Hellerbrand C, Goebel F D, Disko R
Institut für Medizinische Mikrobiologie, Technische Universität München Klinikum rechts der Isar, Germany.
Eur J Clin Microbiol Infect Dis. 1996 Nov;15(11):869-72. doi: 10.1007/BF01691219.

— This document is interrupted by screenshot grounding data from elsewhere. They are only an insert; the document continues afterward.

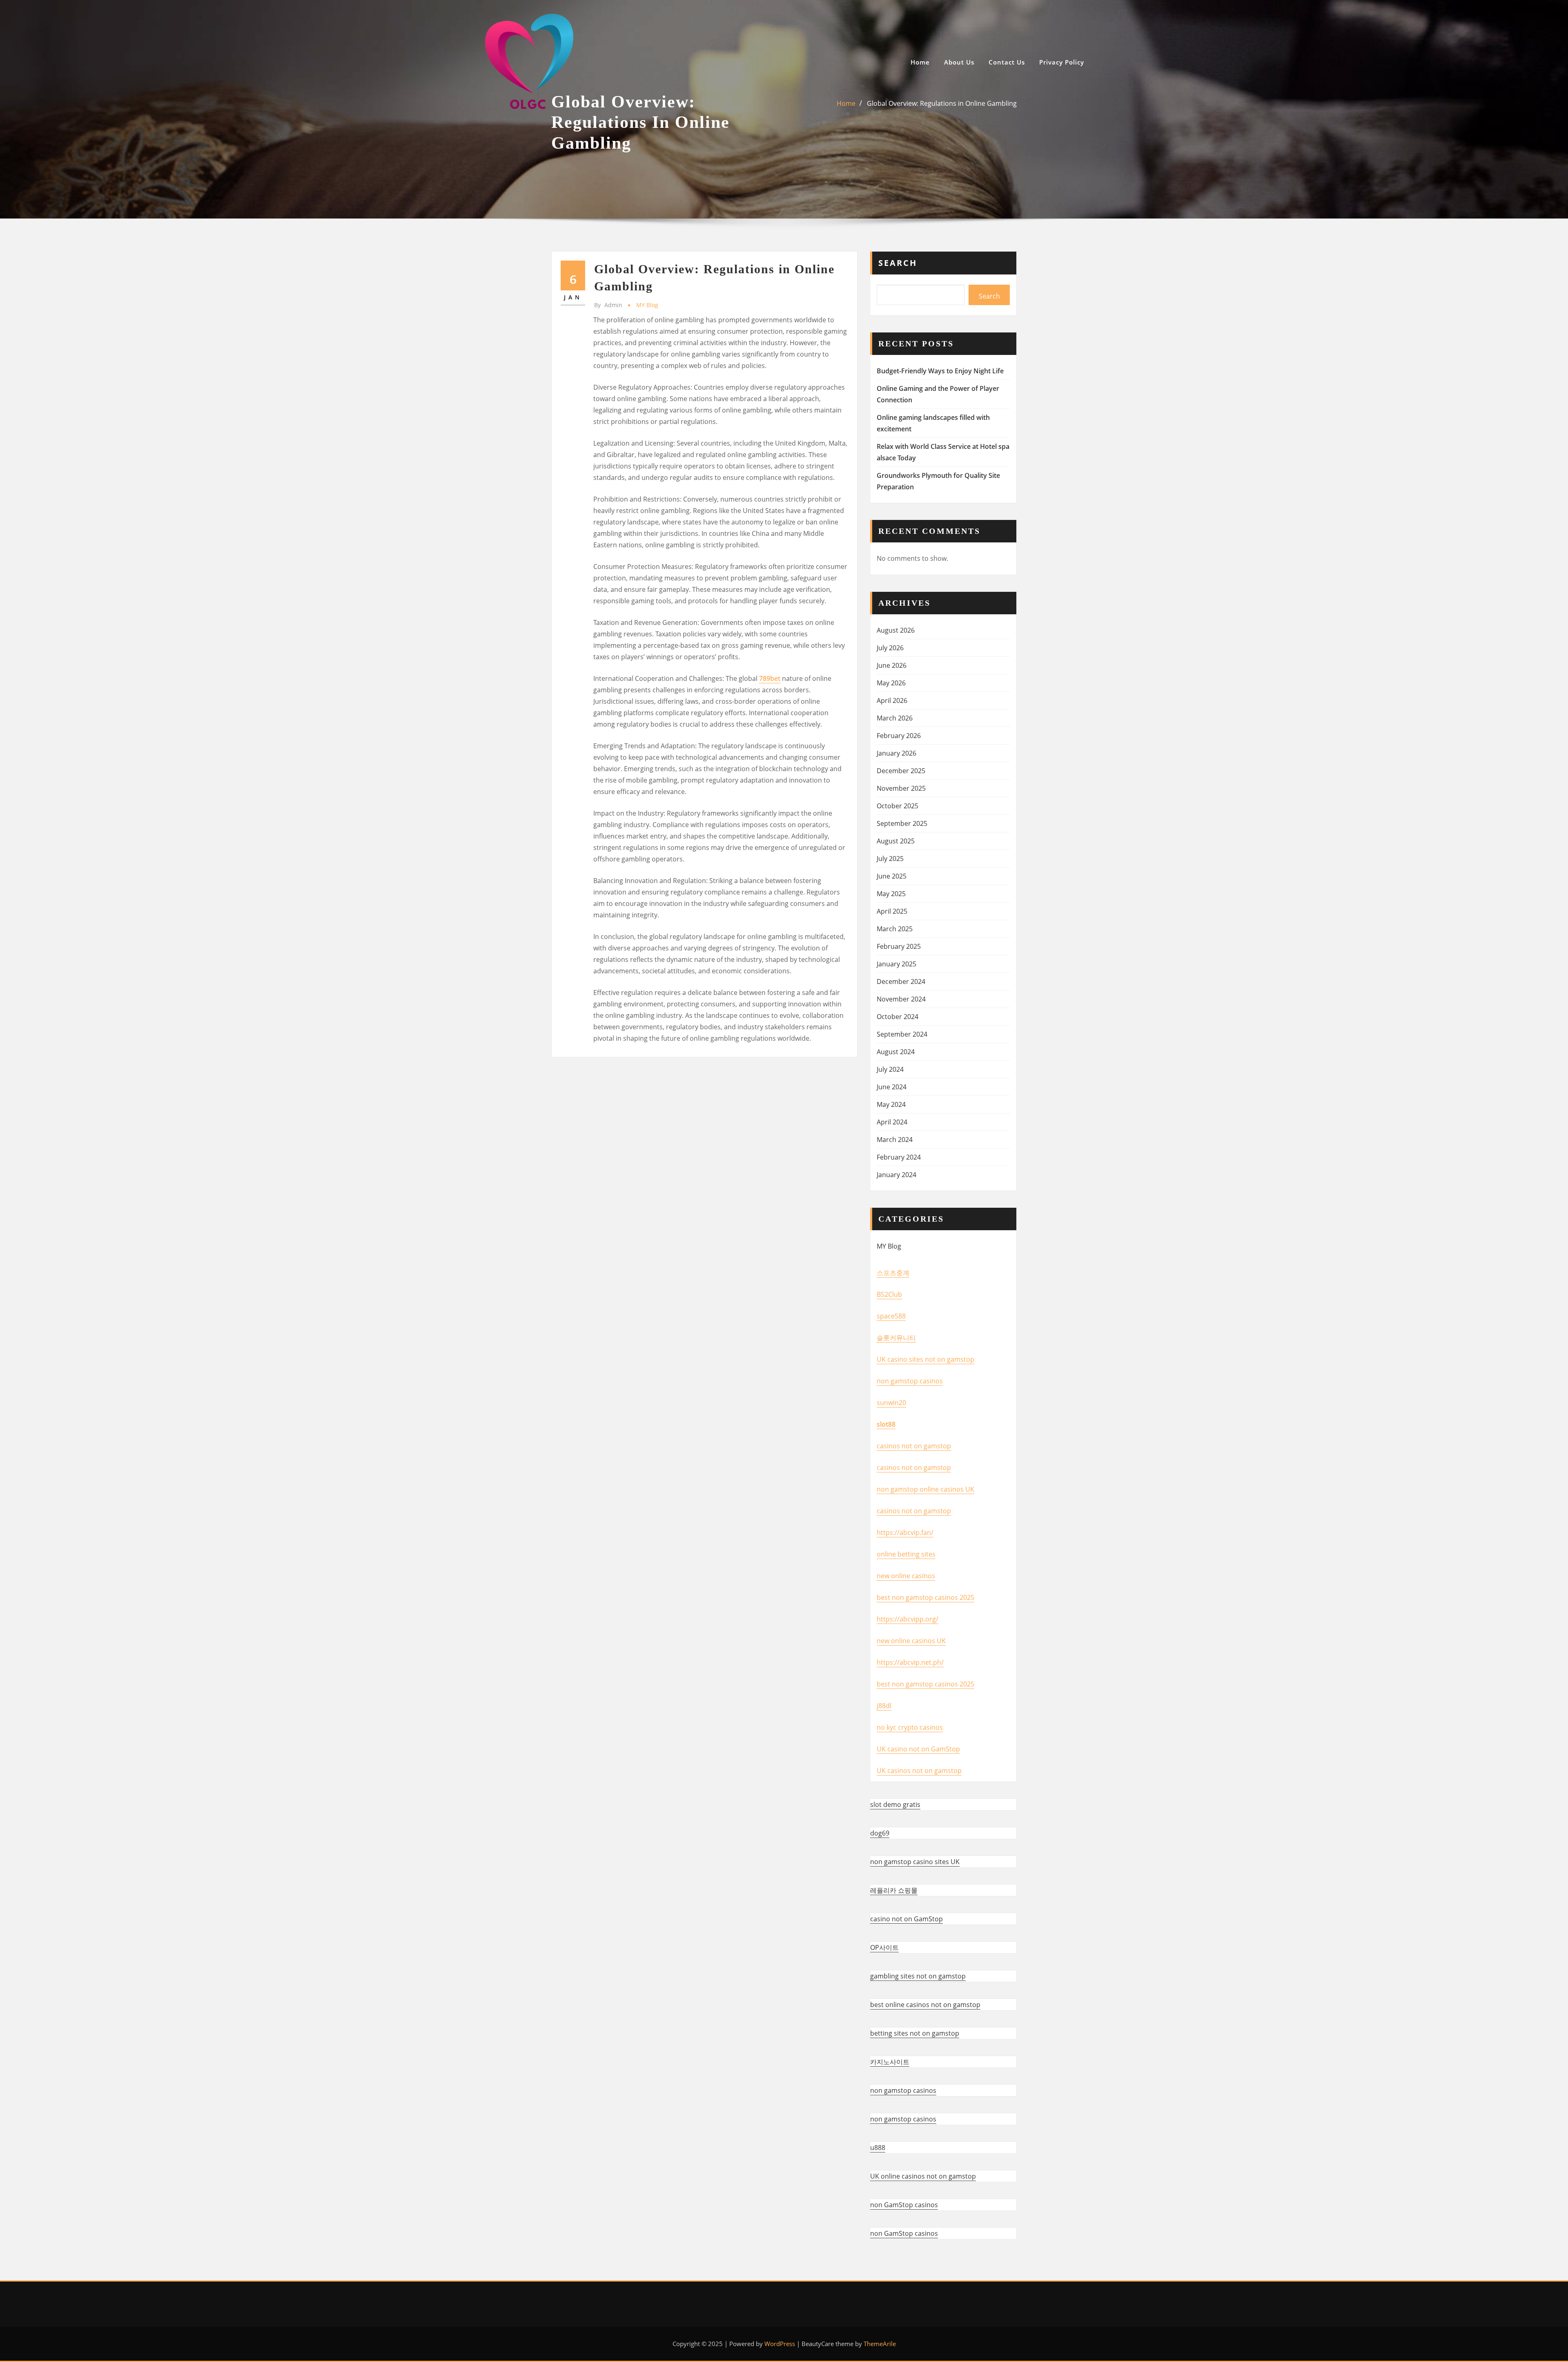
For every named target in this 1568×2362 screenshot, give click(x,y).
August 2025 (896, 840)
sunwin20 (891, 1402)
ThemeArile (880, 2344)
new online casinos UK (911, 1640)
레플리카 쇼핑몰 (894, 1890)
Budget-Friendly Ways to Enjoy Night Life (940, 370)
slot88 (886, 1424)
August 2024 (896, 1051)
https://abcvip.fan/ (905, 1532)
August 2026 (896, 630)
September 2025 (902, 823)
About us (959, 62)
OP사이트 (884, 1947)
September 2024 (902, 1034)
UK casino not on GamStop (918, 1748)
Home (920, 62)
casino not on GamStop (906, 1918)
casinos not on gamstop (914, 1445)
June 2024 (891, 1086)
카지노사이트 (889, 2061)
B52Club (889, 1294)
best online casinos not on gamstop (925, 2004)
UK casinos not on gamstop (919, 1770)
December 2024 (901, 981)
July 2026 (890, 647)
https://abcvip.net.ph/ (910, 1662)
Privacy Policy (1061, 62)
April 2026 (892, 700)
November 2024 (901, 999)
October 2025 (897, 805)
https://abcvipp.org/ (907, 1619)
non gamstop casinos (910, 1380)
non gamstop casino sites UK (915, 1861)
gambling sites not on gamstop (918, 1976)
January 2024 (896, 1174)
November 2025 (901, 788)
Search (897, 262)
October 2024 (897, 1016)
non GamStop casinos (904, 2204)
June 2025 (891, 876)
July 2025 (890, 858)
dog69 (879, 1833)
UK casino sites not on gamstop (925, 1359)
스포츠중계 (893, 1272)
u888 (877, 2147)
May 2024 (891, 1104)
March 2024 (895, 1139)
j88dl (884, 1705)
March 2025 (895, 928)
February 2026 (899, 735)
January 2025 (896, 963)
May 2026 (891, 682)
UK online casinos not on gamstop (923, 2176)
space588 (891, 1315)
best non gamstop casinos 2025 (925, 1597)
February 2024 (899, 1157)
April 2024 (892, 1121)
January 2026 (896, 753)
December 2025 (901, 770)
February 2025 (899, 946)
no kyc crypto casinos (910, 1727)
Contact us (1007, 62)
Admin (608, 305)
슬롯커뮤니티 (896, 1337)
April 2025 (892, 911)
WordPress (779, 2344)
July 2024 (890, 1069)
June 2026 (891, 665)
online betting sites (906, 1554)
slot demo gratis (895, 1804)
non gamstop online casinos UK (925, 1489)
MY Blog (647, 305)
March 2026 (895, 718)
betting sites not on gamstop (914, 2033)
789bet (769, 678)
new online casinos (906, 1575)
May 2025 (891, 893)
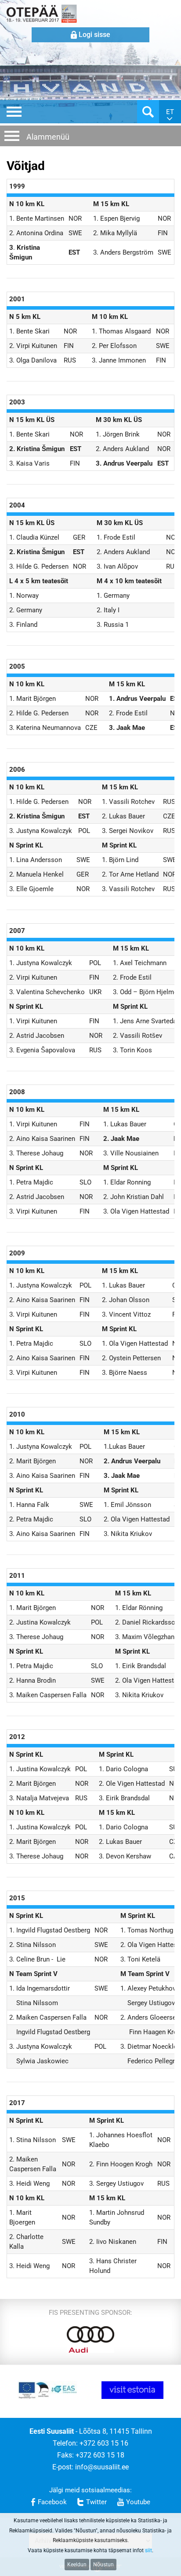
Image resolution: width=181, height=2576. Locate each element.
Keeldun (77, 2564)
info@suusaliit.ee (102, 2467)
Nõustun (103, 2564)
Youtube (138, 2502)
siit (148, 2550)
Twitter (96, 2502)
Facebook (52, 2502)
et (170, 112)
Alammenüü (47, 136)
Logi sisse (94, 34)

The results of serological tests for Toxoplasma gondii IgG in 31 HIV-infected patients with toxoplasmic encephalitis (TE) and 49 HIV-infected patients seropositive for Toxoplasma gondii but without TE were compared. All patient had a CD4+ lymphocyte count < 150/microliters. Of the TE patients, 22 (71%) were designated as having relatively high IgG levels on the basis of the following Toxoplasma IgG titre combination: Sabin-Feldman test > or = 1:256, indirect hemagglutination test > or =1:1024, direct agglutination test > or = 1:14,580. Only 3 patients without TE had relatively high IgG titres. Relatively high IgG titres indicated TE with a positive predictive value of 88% in HIV-infected patients with CD4+ cell counts < 150/microliters, and could be observed in most patients several months prior to the first clinical and radiological signs of TE.
对31例患有弓形虫性脑炎(TE)的HIV感染患者和49例弓形虫血清学阳性但未患TE的HIV感染患者进行了弓形虫IgG血清学检测结果的比较。所有患者的CD4 +淋巴细胞计数均<150/微升。在TE患者中,根据以下弓形虫IgG滴度组合,22例(71%)被判定为具有相对较高的IgG水平:Sabin-Feldman试验≥1:256,间接血凝试验≥1:1024,直接凝集试验≥1:14,580。未患TE的患者中只有3例具有相对较高的IgG滴度。相对较高的IgG滴度表明在CD4 +细胞计数<150/微升的HIV感染患者中,TE的阳性预测值为88%,并且在大多数患者中,可在TE的首个临床和影像学体征出现前数月观察到。